When after well-documented efforts to identify a Health Care Agent, Guardian, family or close friend to provide evidence regarding the patient's wishes is unsuccessful, and the attending physician has no evidence as to what the patient would desire, the physician should discuss the issue with the Office of the General Counsel. In these circumstances, if life-sustaining treatment could be initiated or continued, but, in the exercise of the physician's considered clinical judgment the initiation or continuance of such treatment would be ineffective, as defined above, an order withholding, withdrawing, or limiting such treatment, including a DNAR order, may be initiated.
The physician has no ethical obligation to provide life-sustaining interventions that, in the physician's medical judgment and experience, would be medically ineffective. In unusual cases, the patient or the patient's Health care Agent, Guardian or family member may disagree with the attending physician on the decision to withhold, withdraw or limit life-sustaining treatment. The patient or surrogate should be offered a second opinion. If this process is unsuccessful, the physician should then offer to transfer responsibility for the patient's care to another physician willing to provide the disputed intervention(s) either at the home institution or at another institution, and provide assistance in arranging such a transfer. All disputed cases of this nature should be discussed with General Counsel.
Documentation of DNAR Orders
The DNAR order should be entered into the order section of the patient's chart. A statement that the DNAR order has been written should be placed in the progress section. The DNAR Information Sheet should be completed with notes setting out the following:
A summary of the staff discussion regarding the patient's condition and the reason and justification for the order.
A statement regarding the patient's competence.
A statement addressing the circumstances of the consent by the patient, if the patient is competent. However, if the patient is incompetent, the discussion and concurrence of the health care agent, guardian or family members, whichever applies, should be included in the statement.
A statement of comfort measures to be taken, and any other care to be limited or withdrawn.
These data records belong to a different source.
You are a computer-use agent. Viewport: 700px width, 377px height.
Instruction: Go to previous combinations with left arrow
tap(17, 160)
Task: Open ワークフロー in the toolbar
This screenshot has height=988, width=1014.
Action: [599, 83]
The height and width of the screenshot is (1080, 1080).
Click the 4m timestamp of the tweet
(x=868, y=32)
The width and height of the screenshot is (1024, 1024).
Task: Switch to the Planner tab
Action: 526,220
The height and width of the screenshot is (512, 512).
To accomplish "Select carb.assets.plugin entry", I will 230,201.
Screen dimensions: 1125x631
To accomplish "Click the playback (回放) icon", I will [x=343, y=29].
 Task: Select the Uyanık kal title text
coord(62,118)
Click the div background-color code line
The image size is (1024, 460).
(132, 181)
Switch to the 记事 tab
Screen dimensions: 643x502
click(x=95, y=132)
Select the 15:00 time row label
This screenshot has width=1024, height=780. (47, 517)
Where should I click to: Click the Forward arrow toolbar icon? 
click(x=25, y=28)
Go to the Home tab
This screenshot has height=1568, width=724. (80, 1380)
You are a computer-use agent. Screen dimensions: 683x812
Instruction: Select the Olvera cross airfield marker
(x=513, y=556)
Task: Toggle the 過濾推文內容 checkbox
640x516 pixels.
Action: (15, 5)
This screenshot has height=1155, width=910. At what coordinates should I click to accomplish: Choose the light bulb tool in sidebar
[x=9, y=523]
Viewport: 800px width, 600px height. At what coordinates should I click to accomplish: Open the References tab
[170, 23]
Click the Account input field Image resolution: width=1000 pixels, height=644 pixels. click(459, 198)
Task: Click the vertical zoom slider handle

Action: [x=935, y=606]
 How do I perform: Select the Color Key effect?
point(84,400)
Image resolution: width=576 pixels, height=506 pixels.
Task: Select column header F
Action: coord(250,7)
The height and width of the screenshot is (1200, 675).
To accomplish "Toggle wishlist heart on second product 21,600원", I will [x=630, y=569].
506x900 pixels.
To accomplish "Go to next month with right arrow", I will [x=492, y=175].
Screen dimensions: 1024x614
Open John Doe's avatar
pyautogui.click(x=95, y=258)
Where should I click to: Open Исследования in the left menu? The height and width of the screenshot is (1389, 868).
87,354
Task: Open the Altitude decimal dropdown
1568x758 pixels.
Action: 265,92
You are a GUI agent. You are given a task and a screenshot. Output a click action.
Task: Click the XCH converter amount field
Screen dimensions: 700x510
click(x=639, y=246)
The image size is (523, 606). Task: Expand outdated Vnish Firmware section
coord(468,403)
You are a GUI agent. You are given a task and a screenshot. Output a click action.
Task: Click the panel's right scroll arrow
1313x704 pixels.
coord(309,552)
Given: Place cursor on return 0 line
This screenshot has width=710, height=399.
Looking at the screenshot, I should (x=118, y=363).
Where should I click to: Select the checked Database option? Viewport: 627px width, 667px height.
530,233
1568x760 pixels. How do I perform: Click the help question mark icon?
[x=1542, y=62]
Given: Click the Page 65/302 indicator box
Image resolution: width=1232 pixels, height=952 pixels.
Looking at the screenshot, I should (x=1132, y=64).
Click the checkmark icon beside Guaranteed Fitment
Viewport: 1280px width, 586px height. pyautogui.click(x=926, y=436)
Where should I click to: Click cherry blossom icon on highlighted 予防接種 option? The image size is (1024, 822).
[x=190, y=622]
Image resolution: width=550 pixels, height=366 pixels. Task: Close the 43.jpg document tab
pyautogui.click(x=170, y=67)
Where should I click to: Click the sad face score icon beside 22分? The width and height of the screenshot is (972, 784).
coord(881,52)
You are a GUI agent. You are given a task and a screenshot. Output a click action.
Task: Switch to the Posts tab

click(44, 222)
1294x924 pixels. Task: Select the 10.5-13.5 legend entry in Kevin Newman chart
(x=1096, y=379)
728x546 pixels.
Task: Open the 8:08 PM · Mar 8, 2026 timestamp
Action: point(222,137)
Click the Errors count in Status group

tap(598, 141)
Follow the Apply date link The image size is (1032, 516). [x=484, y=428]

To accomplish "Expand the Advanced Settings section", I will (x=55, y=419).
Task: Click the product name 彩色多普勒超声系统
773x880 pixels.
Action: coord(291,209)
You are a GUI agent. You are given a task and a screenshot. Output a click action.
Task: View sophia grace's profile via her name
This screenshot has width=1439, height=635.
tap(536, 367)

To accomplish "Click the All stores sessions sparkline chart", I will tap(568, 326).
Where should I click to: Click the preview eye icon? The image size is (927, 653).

Patient’s Undergoing Interventional Procedures
A patient’s wish for withdrawing, withholding or limiting therapy including DNAR is not automatically suspended when the patient undergoes anesthetic care (including conscious sedation), an operation, radiation therapy or a special interventional procedure. It is incumbent upon the surgeon or interventionalist, the anesthesiologist (if involved) and the patient or that patient’s agent to meet and discuss the planned procedure, or anesthetic, and the patient’s or agent’s wishes. The patient or patient’s agent must then decide whether to totally suspend the DNAR Order, to suspend portions of the DNAR Order, or to maintain the DNAR Order in its entirety.
There should be documentation by the physician on the DNAR Order Sheet of what therapies, if any, are to be limited in the perioperative period, and also the duration of any changes in the DNAR Order. If there is no documentation of any limitation the existing DNAR Order shall be deemed to remain in effect.
When the surgeon, interventionist, anesthesiologist, or other provider of care believe the
proposed limitation of intervention decisions to be irreconcilable with his/her own moral views, then the surgeon or interventionist, anesthesiologist, or other provider of care should withdraw in a non-judgmental fashion from the proposed care. If withdrawal is not possible within the time frame necessary to prevent further morbidity or suffering, care must be provided by the surgeon, interventionist, anesthesiologist, or other provider of care with adherence to the patient’s directives, being mindful of the patient’s goals and values.